Bullrich, eleita senadora nas eleições de 26 de outubro, liderará um bloco de 20 parlamentares: sete atuais do oficialismo e aliados, mais 12 recém-eleitos e Carmen Álvarez Rivero, do PRO, de Córdoba. Em sua primeira reunião com os futuros membros do bloco, ela trocou ideias sobre o funcionamento do grupo.
"Obrigada por confiarem em mim para liderar o bloco LLA no Senado. Reformas importantes estão chegando para os argentinos e farei tudo para alcançar as mudanças de que o país precisa", declarou Bullrich ao confirmar sua nomeação, agradecendo a Javier e Karina Milei.

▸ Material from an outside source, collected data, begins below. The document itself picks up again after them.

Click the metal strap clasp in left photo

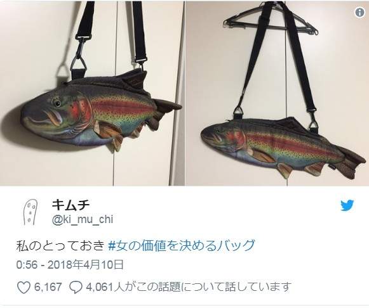81,55
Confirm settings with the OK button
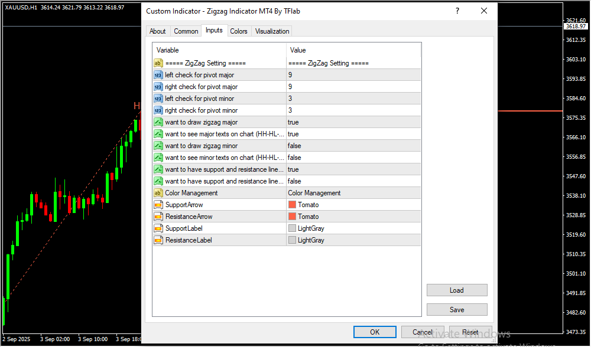This screenshot has height=347, width=591. [375, 332]
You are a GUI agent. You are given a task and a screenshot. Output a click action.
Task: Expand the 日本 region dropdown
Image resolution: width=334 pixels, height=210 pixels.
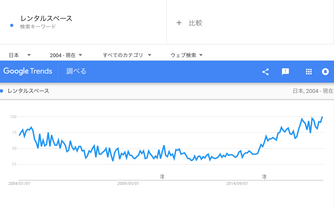(x=20, y=55)
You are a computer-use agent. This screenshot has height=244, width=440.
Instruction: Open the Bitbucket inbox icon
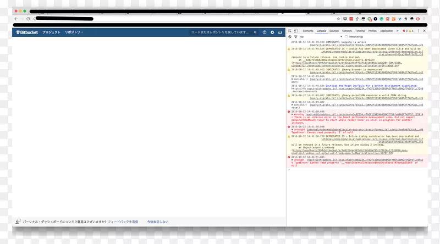[x=279, y=32]
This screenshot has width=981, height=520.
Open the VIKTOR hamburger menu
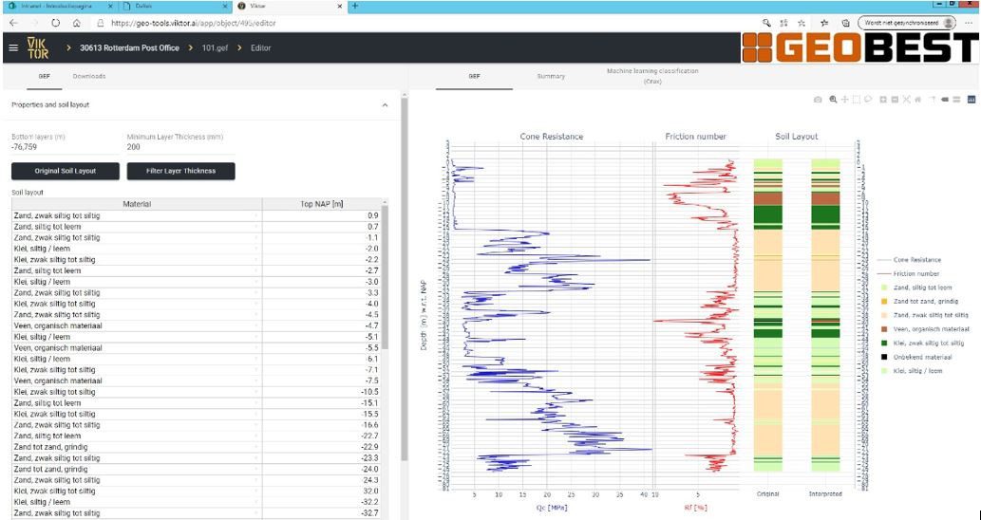[x=12, y=47]
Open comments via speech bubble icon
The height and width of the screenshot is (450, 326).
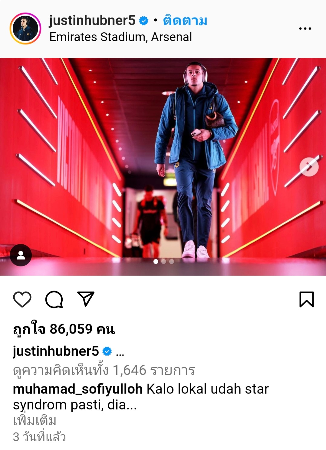54,299
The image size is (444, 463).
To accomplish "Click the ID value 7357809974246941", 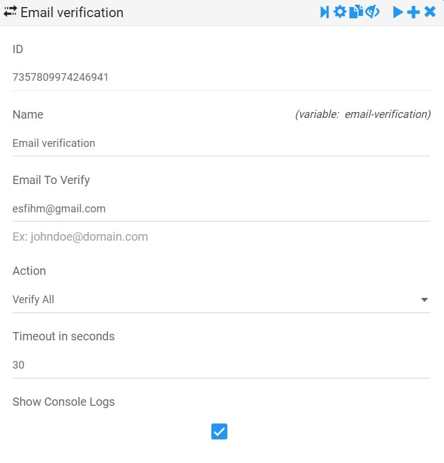I will coord(60,77).
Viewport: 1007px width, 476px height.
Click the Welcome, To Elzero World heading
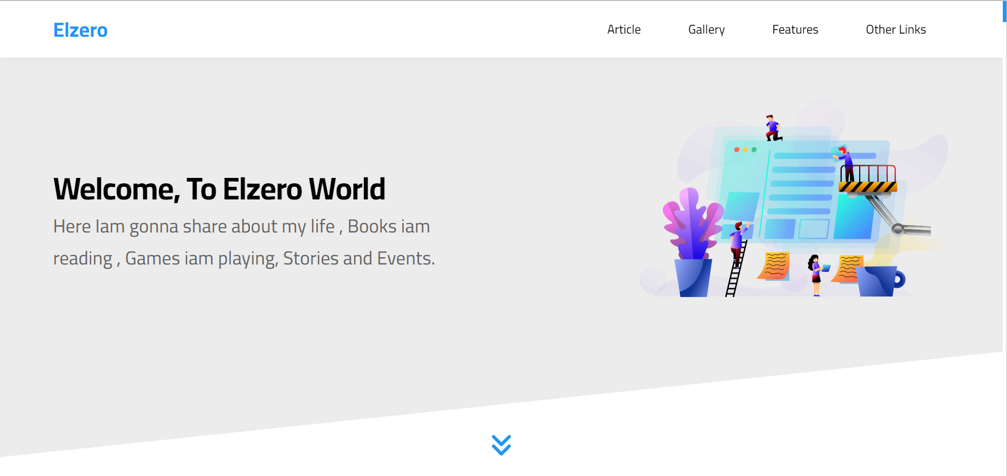219,189
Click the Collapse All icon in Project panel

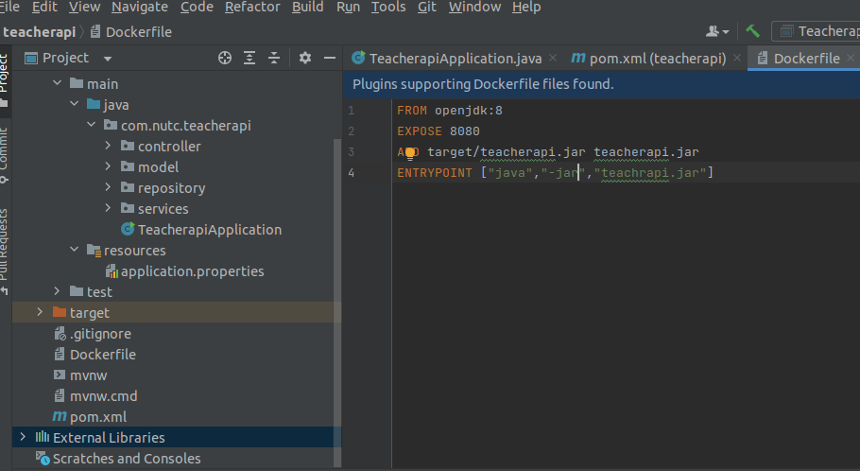(x=274, y=58)
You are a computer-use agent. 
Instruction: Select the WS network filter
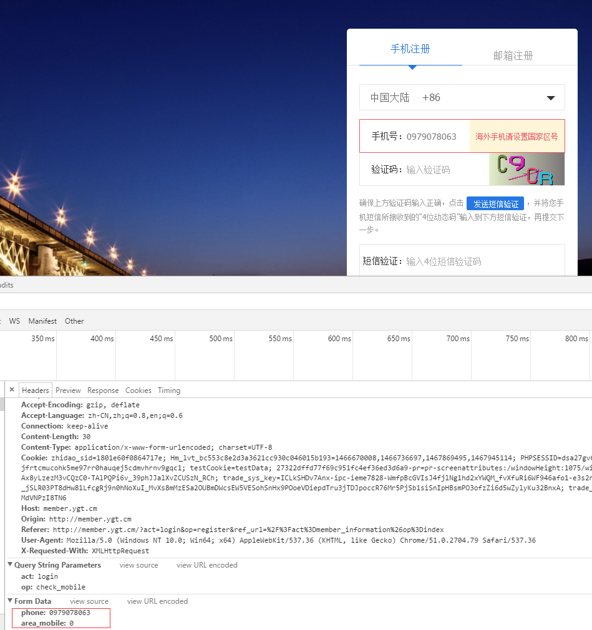click(x=14, y=321)
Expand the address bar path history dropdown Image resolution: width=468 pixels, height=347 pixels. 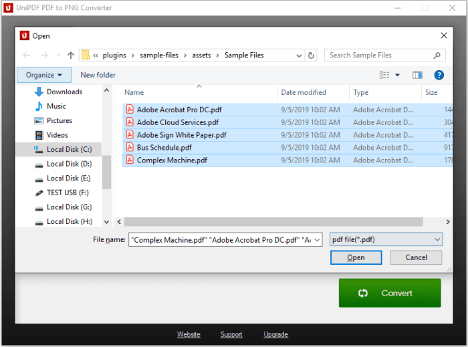click(x=298, y=55)
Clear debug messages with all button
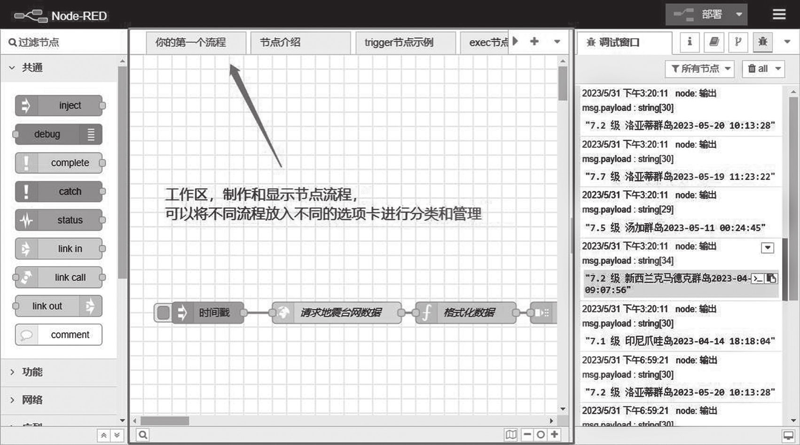 point(758,69)
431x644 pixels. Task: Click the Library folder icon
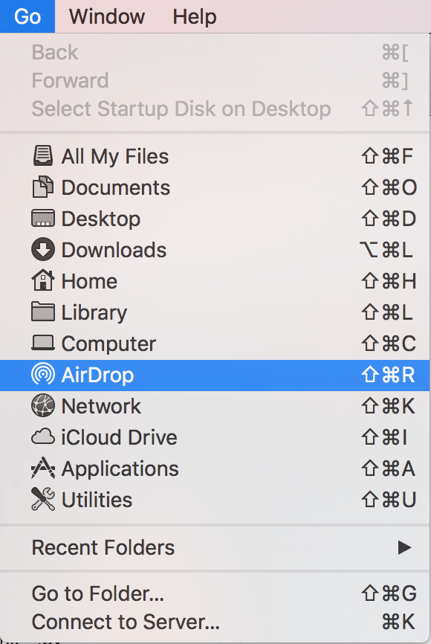point(42,313)
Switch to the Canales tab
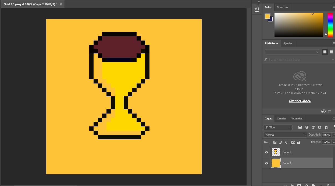 (x=281, y=118)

Seu principal desafio será negociar acordos com outros partidos para atingir o quórum de 37 senadores e aprovar projetos chave, como o Orçamento de 2026 e reformas trabalhistas e tributárias que o governo enviará em sessões extraordinárias. Ela deve construir consensos com os nove senadores da UCR, quatro do PRO e representantes provinciais de Santa Cruz, Misiones, Corrientes, Córdoba e Chubut.

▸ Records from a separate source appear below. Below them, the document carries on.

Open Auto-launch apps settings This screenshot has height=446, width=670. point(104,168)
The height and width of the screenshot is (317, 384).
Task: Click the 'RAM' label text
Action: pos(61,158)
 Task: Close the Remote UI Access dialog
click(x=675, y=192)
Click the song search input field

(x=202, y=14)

Ezequiel Atauche acolheu a transição: "Foi uma honra presidir o bloco por esses dois anos e sei que, junto com Patricia Bullrich, trabalharemos do nascer ao pôr do sol para avançar nos acordos de que a Argentina precisa para ser grande novamente". No X, ele acrescentou que Bullrich "será uma peça fundamental no novo Congresso e confio em sua liderança para enfrentar as transformações à frente".
O oficialismo também deve decidir sobre a presidência provisória do Senado: se manterá Bartolomé Abdala ou nomeará Nadia Márquez, de Neuquén, eleita em 26 de outubro.